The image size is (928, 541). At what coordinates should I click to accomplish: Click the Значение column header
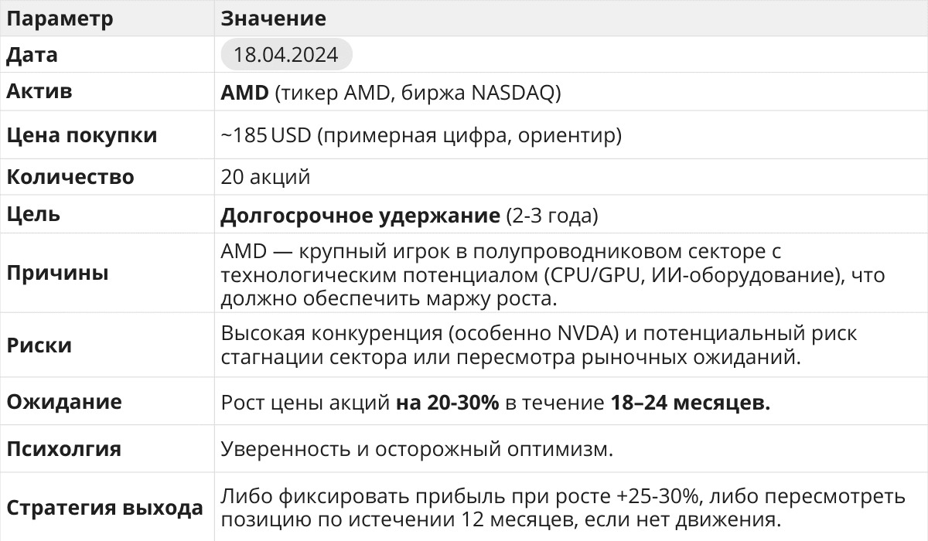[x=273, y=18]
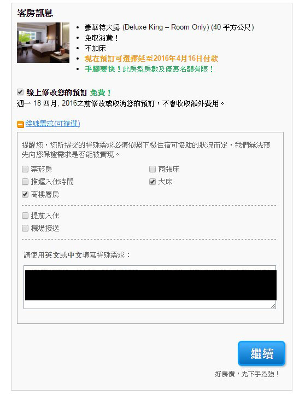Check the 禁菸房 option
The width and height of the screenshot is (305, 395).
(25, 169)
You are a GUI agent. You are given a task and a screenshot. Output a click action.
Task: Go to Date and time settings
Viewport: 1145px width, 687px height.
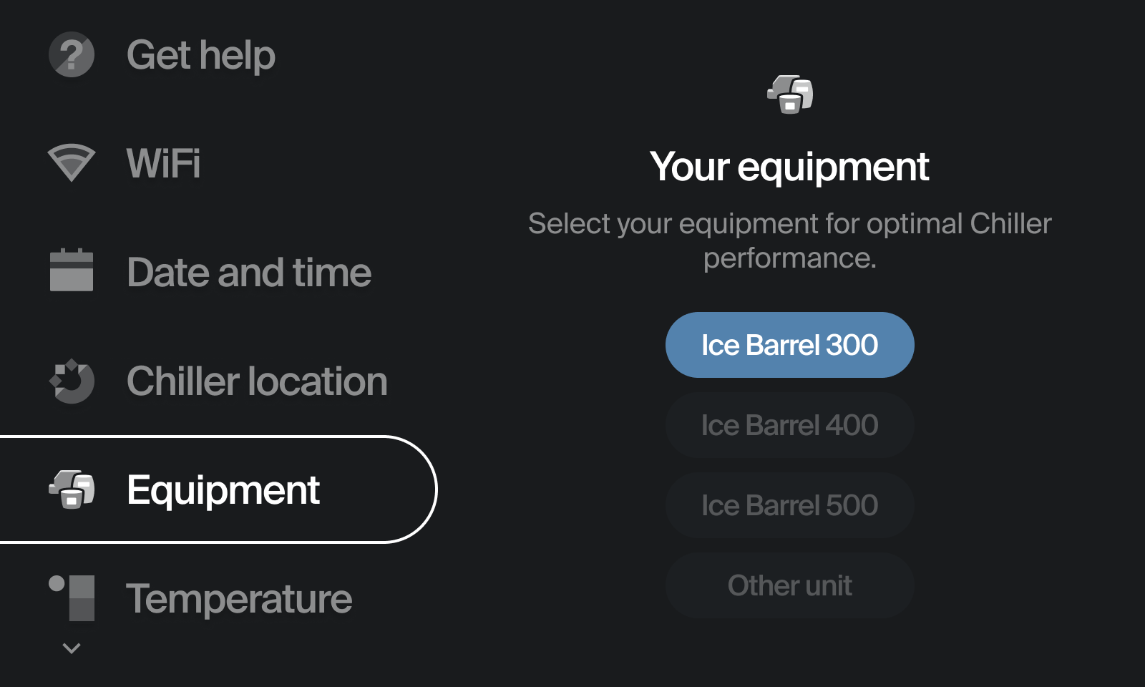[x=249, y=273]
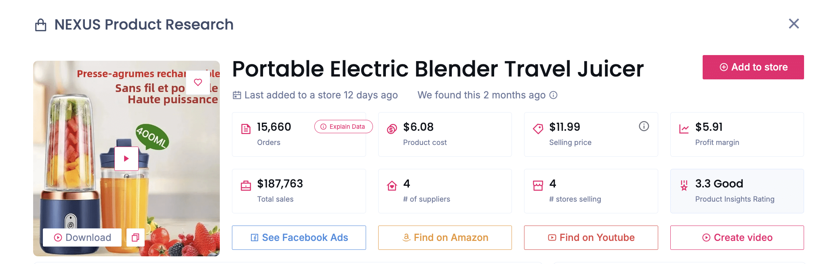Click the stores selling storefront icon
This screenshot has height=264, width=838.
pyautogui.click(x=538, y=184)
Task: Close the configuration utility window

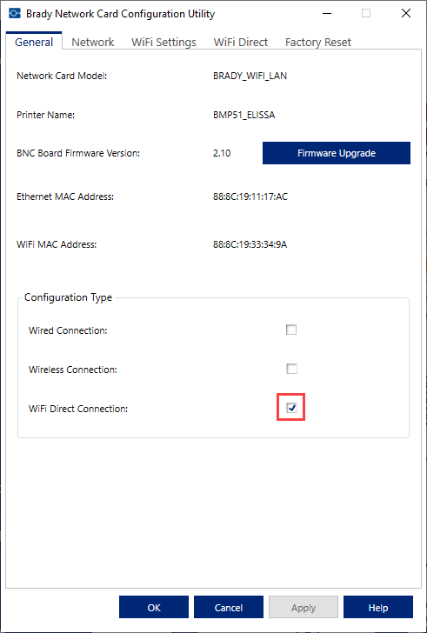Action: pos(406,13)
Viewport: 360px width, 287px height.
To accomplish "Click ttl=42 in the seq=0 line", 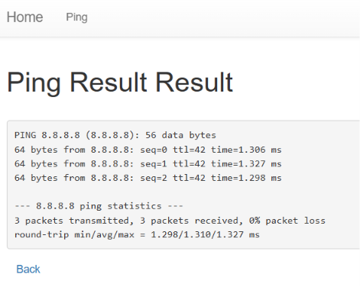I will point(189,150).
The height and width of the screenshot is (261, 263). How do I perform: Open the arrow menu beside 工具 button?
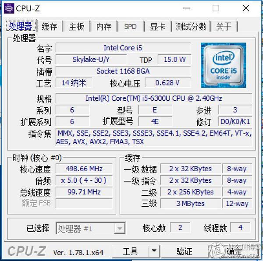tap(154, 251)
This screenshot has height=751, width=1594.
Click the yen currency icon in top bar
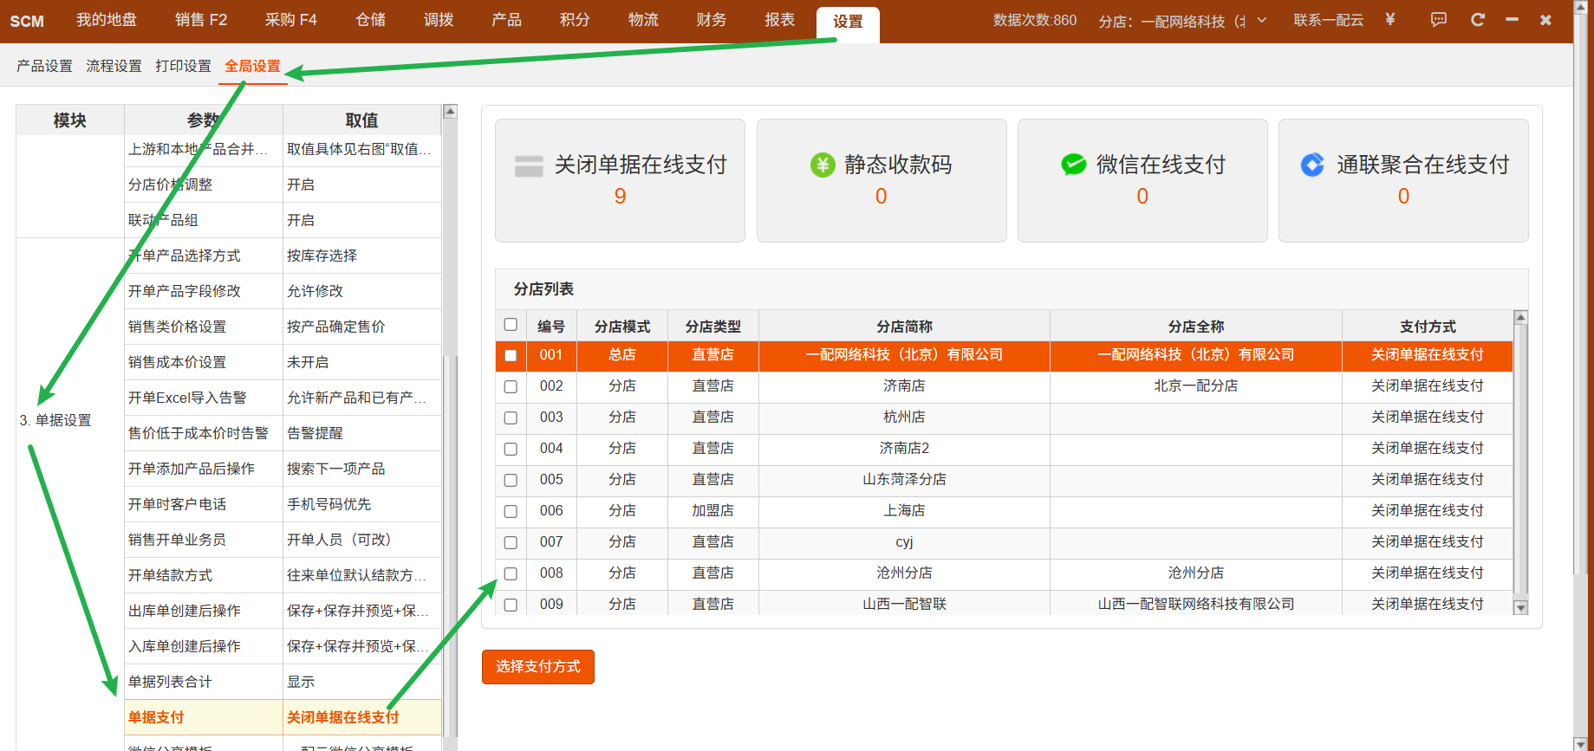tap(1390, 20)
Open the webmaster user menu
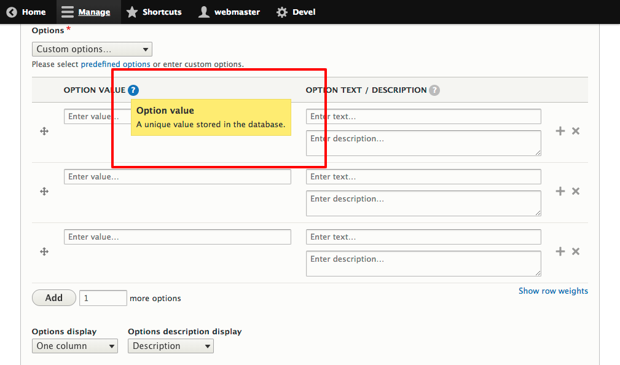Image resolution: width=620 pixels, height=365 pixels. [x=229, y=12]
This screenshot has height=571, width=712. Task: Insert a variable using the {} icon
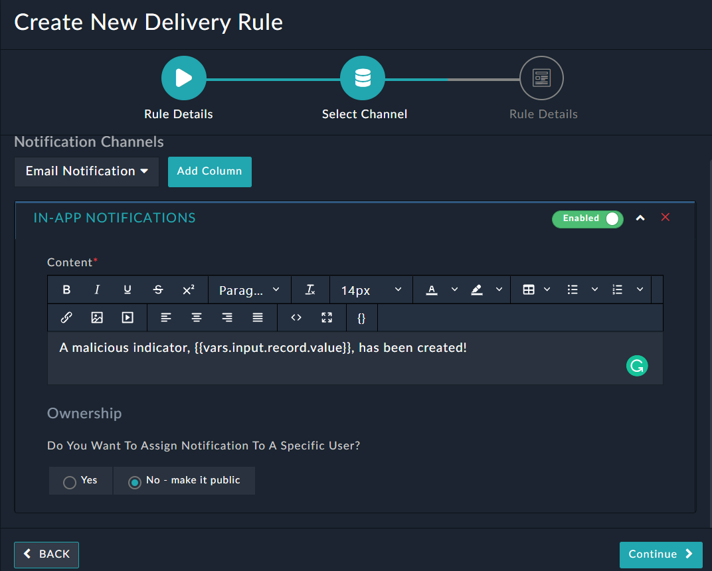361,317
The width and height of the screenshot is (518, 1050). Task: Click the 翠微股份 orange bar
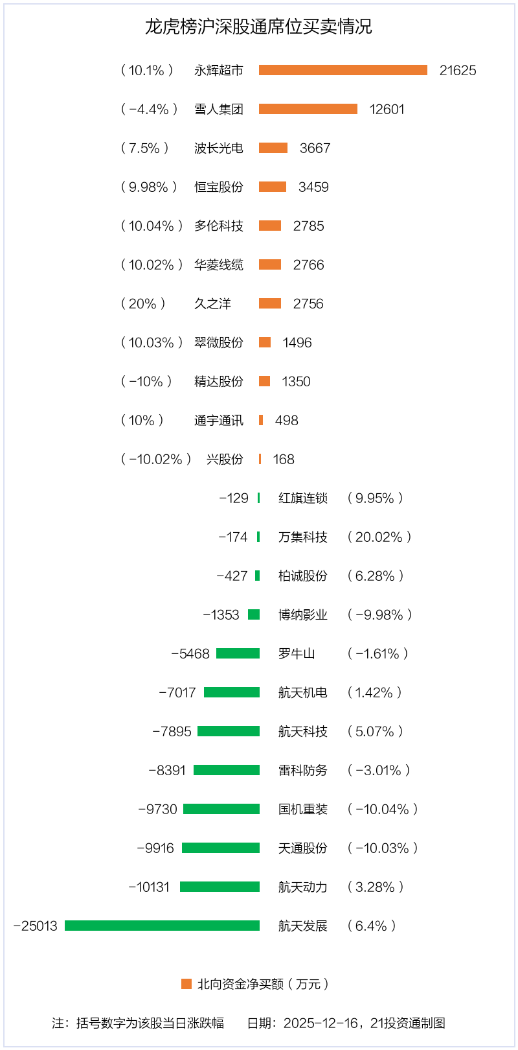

STATED TASK - Give everything from the start of the records down to the line containing "pyautogui.click(x=538, y=184)", both ends included, as a Markdown table with the columns Row and Line, one line per row. Skip blank lines and leave the pictures out.

OUTPUT OF THE EXERCISE -
| Row | Line |
|---|---|
| 1 | The image size is (928, 541). At what coordinates should I click to accomplish: Click the Значение column header |
| 2 | [x=273, y=18] |
| 3 | Check the 禁菸房 option |
| 4 | The width and height of the screenshot is (305, 395). |
| 5 | (25, 169) |
| 6 | You are a GUI agent. You are given a task and a screenshot. Output a click action. |
| 7 | Task: Go to Date and time settings |
| 8 | Viewport: 1145px width, 687px height. |
| 9 | [x=249, y=273] |
| 10 | Click the stores selling storefront icon |
| 11 | This screenshot has height=264, width=838. |
| 12 | pyautogui.click(x=538, y=184) |